- Goal: Show each line below that contains the word "This". Match capital and small letters exactly.

- Task inputs:

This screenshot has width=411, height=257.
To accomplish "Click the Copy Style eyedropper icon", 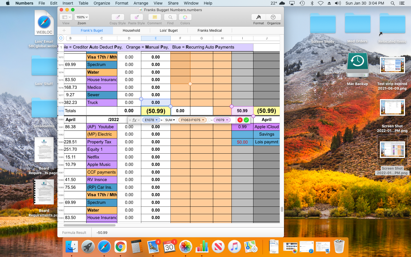I will [118, 17].
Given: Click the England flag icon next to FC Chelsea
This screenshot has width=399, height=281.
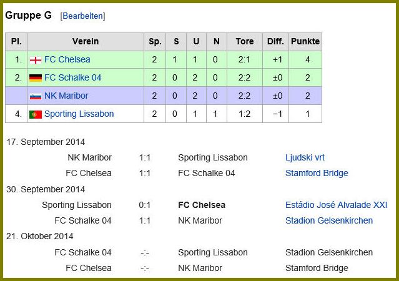Looking at the screenshot, I should [36, 60].
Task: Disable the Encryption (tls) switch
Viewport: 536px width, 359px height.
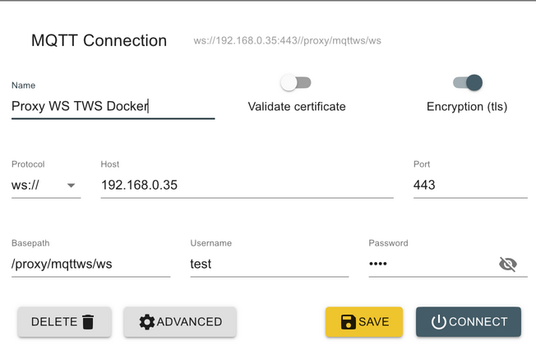Action: (x=468, y=83)

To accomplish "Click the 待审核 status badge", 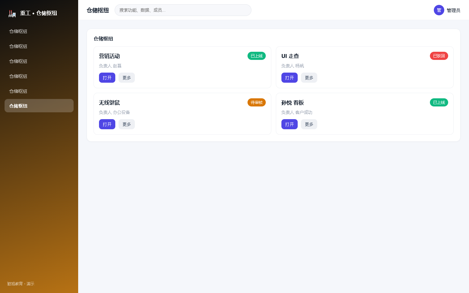I will pos(257,103).
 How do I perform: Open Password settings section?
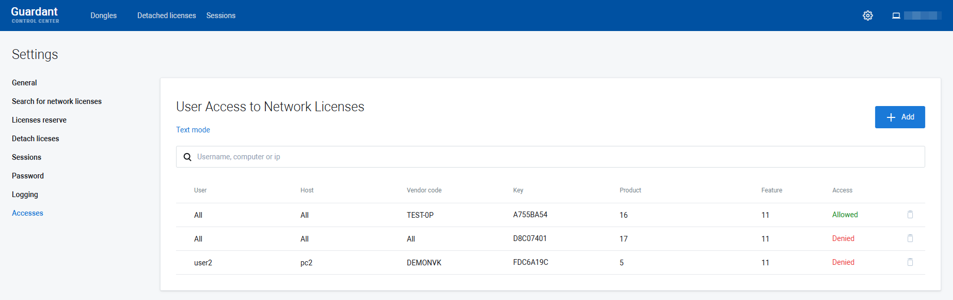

- Exercise response:
This screenshot has width=411, height=257.
This screenshot has width=399, height=281.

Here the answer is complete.